В «Ку-ку» она тоже все просила: «Расскажи, расскажи, расскажи!» Ему пришлось крепко подумать, чтобы вспомнить, чего он ей еще не рассказывал. Да если даже он повторится, так ли это важно? С умирающими можно повторяться бесконечно. Им это все равно. Им главное слышать, что вы с ними говорите.

— Да ничего особенного, просто жизнь в небольшом городке. Ты же все это знаешь, Дренка.

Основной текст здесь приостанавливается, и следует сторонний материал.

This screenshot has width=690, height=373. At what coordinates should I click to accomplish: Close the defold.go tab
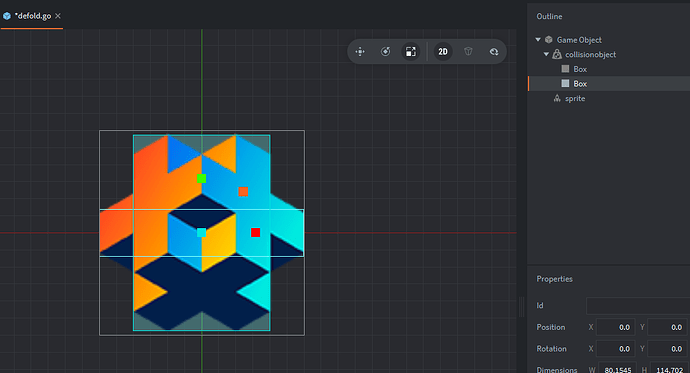pos(58,16)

— Расскажи мне. Пожалуйста.

— Со мной ничего такого интересного не происходило. Я никогда не водился с нужными ребятами. Я был неуклюжий коротышка, моя семья не принадлежала к местному «обществу», и богатые девицы из Дила не выцарапывали друг другу глаза из-за меня. Мне удалось в старших классах пару раз неплохо подработать, но это все были случайные удачи, это не считается. А в основном мы торчали где-нибудь и болтали о том, как бы мы себя вели, если бы нам довелось с кем-нибудь перепихнуться. Рон, Рон Метцнер, которому вообще не светило, такая у него была кожа, обычно утешал себя, говоря: «Это же должно произойти рано или поздно, верно?» Нам было все равно, где и с кем, мы просто хотели потерять невинность. Потом, когда мне исполнилось шестнадцать, я хотел уже только одного — слинять.

— И ты ушел в море.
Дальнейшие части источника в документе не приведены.